The Schroeder family moved into the house on the upper farm in North Freedom, Wisconsin in 1948. Carolyn was one-and-a-half years old; her brother, David, was a baby. Carolyn’s maternal grandparents lived at the end of the half-mile road on the lower farm. Allen was born less than a year after David, Randy was born 7 years later.
The early years were a jumble of babies and toddlers who grew up fast because the next younger child pushed each of them along, anxious to take their place. Simple tasks like washing and drying dishes were early chores, followed by picking strawberries, weeding gardens, and pushing the reel lawn mower; then, caring for Randy or barn chores.
The population of North Freedom in the 1950s was about 600. This thriving village boasted a: bank, post office, restaurant, locker plant, feed mill, a canning factory, grade school, library, lumberyard, cemetery, car dealership, and garage, barbershop, blacksmith shop, shoe repair shop, railroad depot, jail, and volunteer fire department. There were also: 4 grocery stores, 2 gas stations, 3 churches, 2 hardware stores (one sold antiques), 2 bars, 2 ladies had beauty salons in their homes, Brook’s Egg and Feed Store, Lanky’s oil and gasoline company, and Vodak’s television and radio sales and service shop.

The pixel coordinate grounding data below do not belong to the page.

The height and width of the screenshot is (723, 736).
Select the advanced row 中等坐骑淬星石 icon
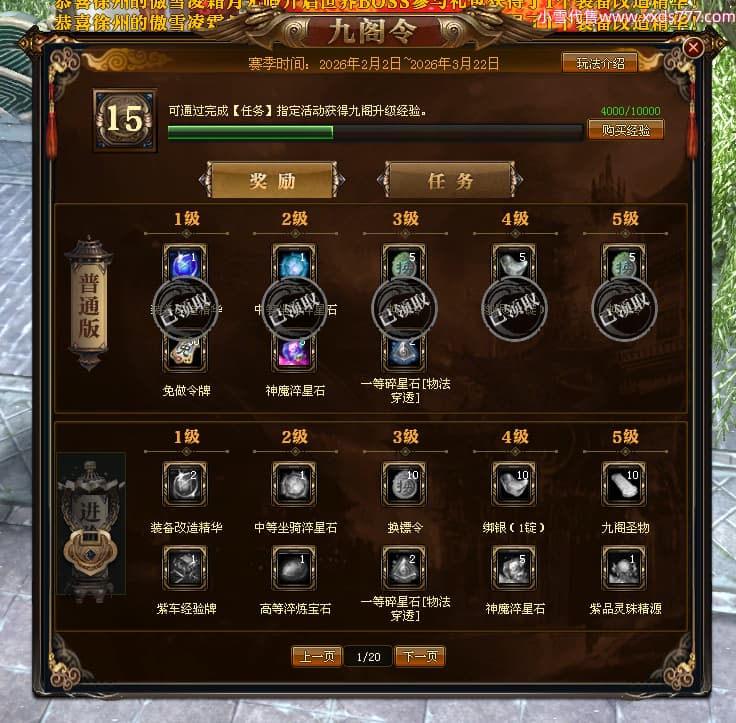coord(294,484)
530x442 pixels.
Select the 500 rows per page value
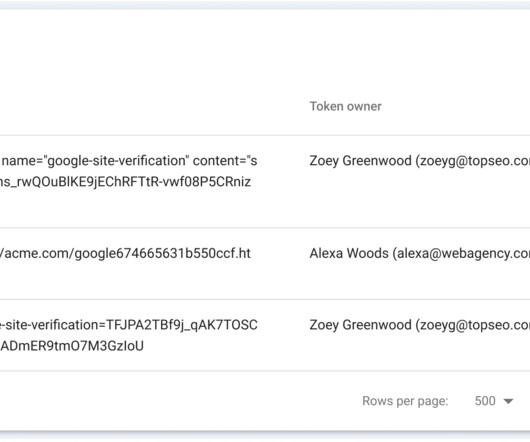485,401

The Woodmen Hall was occasionally open for special events.
Given the many amenities in the village, there was little reason for the Schroeder family to leave. They ate meat, vegetables, fruit, and eggs they raised on their farm. Bread was the only staple purchased from the grocery stores uptown in the village. Pearl was not keen on baking bread.
Long vacations were not possible because the family’s herd of dairy cows needed milking twice each day. Day trips to visit relatives sufficed for vacations. The annual trip a couple of miles southwest of the village to help relatives make maple syrup was a highlight. Carolyn spent a week in Minnesota several summers helping her aunt prepare and serve the mammoth meals that fed her uncle’s threshing crew.
During this seemingly innocent time, days were busy with work, but Carolyn and her brothers found time to create adventures on the farm, go fishing in the Baraboo River, or ice skating on the Schroeder Ponds.